Major tax legislation is about to be signed into law following the House and Senate votes to approve the conference bill on Friday, December 22, 2017. Because many provisions have been included in various versions of the House and Senate bills, we want to let you know what is and isn't in the final bill with regard to tax-exempt organizations.1 The attached chart describes key provisions specifically affecting tax-exempt organizations. Of particular note are the following:

  • Tax on high compensation for nonprofit employees – The conference bill would impose a 21% excise tax on compensation over $1 million for nonprofit executives, and on substantial severance payments. Notably, the bill does not "grandfather" preexisting contractual compensation arrangements.
  • UBIT – The Senate bill would prohibit combining various activities subject to Unrelated Business Income Tax (UBIT) for tax purposes, so organizations could no longer offset gains from one line of business with losses from another line of business. On the up side, the decrease in corporate income tax rates from 35% to 21% would also apply to UBIT.
  • Higher education – A new tax would be levied on the large endowments of private colleges and universities, as detailed further in the attachment. Smaller endowments and endowments of public colleges and universities would not be taxed.

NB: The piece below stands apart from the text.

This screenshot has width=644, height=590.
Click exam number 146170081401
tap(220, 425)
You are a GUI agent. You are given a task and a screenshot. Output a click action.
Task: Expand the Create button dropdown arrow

A number of high-profile provisions that were in either the House bill or the Senate Finance Committee bill have been dropped. The controversial partial repeal of the so-called Johnson Amendment prohibiting 501(c)(3) organizations from engaging in political activity was eliminated in conference committee. The termination of tax-exempt private activity bond financing, including "qualified 501(c)(3) bonds," was dropped by the conference committee. The taxation of royalty income for licensing of a nonprofit organization's name and logo, the changes to the "intermediate sanctions" safe harbor for nonprofits setting compensation for their executives, and the loss of tax exemption for professional sports leagues, which was drafted broadly enough to have swept in organizations engaged in sports in communities, were all eliminated earlier in the process.